— Start of Source document —

Does there exist a second degree curve with exactly two solutions?

Question

I was reading a book called "Geometry of conics" where they said:

A curve of second degree is called degenerate iff it is a product of two linear factors or if it represents a single point (for egs. $x^2+3y^2=0$).

Here a curve of second degree means a set of points whose coordinates satisfy an equation of form $ax^2+by^2+cxy+dx+ey+f=0$ in some (and hence, all) Cartesian coordinate system

So I started to wonder if there was such a second degree curve which contains exactly two points?

The importance is that any non degenerate can be written in the standard form of ellipse, parabola or hyperbola.

There are certainly non trivial fourth degree curves which contain exactly four points, for example $(x-1)^2x^2 + (y-1)^2y^2=0$

I have been thinking for a while but I can not think of either an example neither a way to prove it is not possible.

So my question is basically, Does there exist an equation of form $ax^2+by^2+cxy+dx+ey+f=0$ with which has exactly two solutions $(x,y) \in \mathbb{R}^2$

Answer 1

We can do a change of coordinates to simplify the equation. This follows the development in Friedberg, Insel, and Spence's Linear Algebra, 4th Edition, Section 6.5.

— End of Source document —
— Start of Data provided —

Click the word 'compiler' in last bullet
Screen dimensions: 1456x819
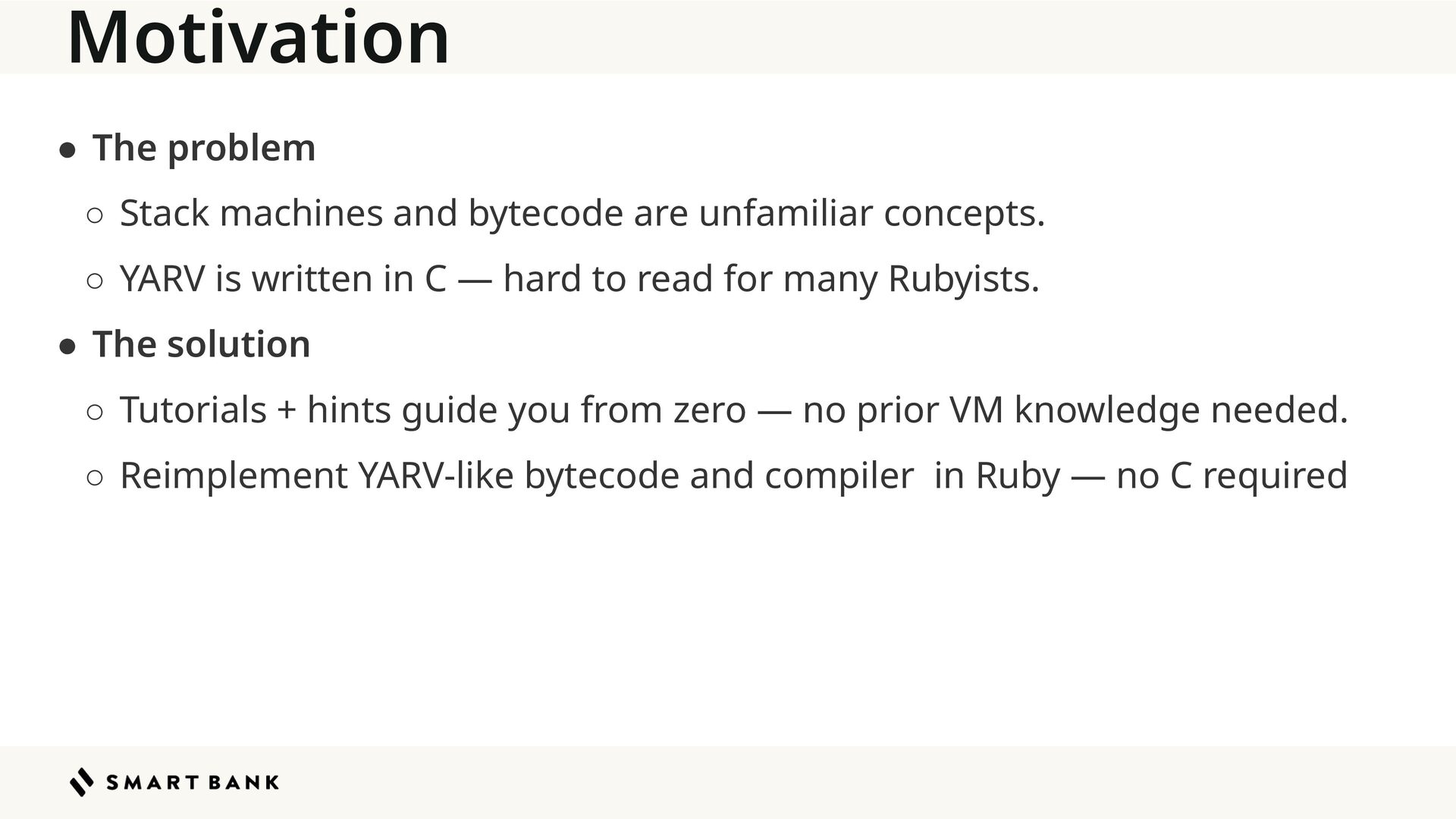pos(839,478)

— End of Data provided —

* [Written tasks]
#1 In the thread about second-degree curves, which book does the first answer say its change of coordinates follows?
#2 Extend the thread about second-degree curves with exactly two points, continuing the first answer from its last sentence.

* [Outputs]
#1 Friedberg, Insel, and Spence's Linear Algebra, 4th Edition, Section 6.5.

#2
Consider the quadratic equation $$ax^2 + 2bxy + cy^2 + dx + cy + f = 0\tag{1}$$ with at least one of $a$, $b$, and $c$ nonzero. The associated quadratci form of $(1)$ is $$ax^2 +2bxy+cy^2.\tag{2}$$ Let $$A = \left(\begin{array}{cc} a&b\\b&c\end{array}\right),\qquad \text{and}\qquad X = \left(\begin{array}{c}x\\y\end{array}\right).$$ Then $(2)$ can be rewirtten as $X^TAX$.

Because $A$ is symmetric, it is orthogonally diagonalizable, so there exists an orthogonal matrix $P$ and a diagonal matrix $D$ with real diagonal entries $\lambda_1$ and $\lambda_2$ such that $P^tAP=D$. Let $$X' = \left(\begin{array}{c}x'\\y'\end{array}\right) = P^tX.$$ Then $X=PX$ (since $P$ is orthogonal, so $P^t=P^{-1}$.

The transformation $(x,y)\mapsto (x',y')$ eliminates the $xy$ term, and gives $$X^tAX = (PX')^tA(PX') = (X')^T(P^tAP)X' = (X')^tDX' = \lambda_1(x')^2 + \lambda_2(y')^2.$$ Performing this transformation, which amounts to a rotation about the origin, we end up with a quadratic equation of the form $$\lambda_1 (x')^2 + \lambda_2(y')^2 + Dx' + Cy' + F = 0\tag{3}$$ and because $A$ is not the zero matrix, at least one of $\lambda_1$ and $\lambda_2$ is nonzero.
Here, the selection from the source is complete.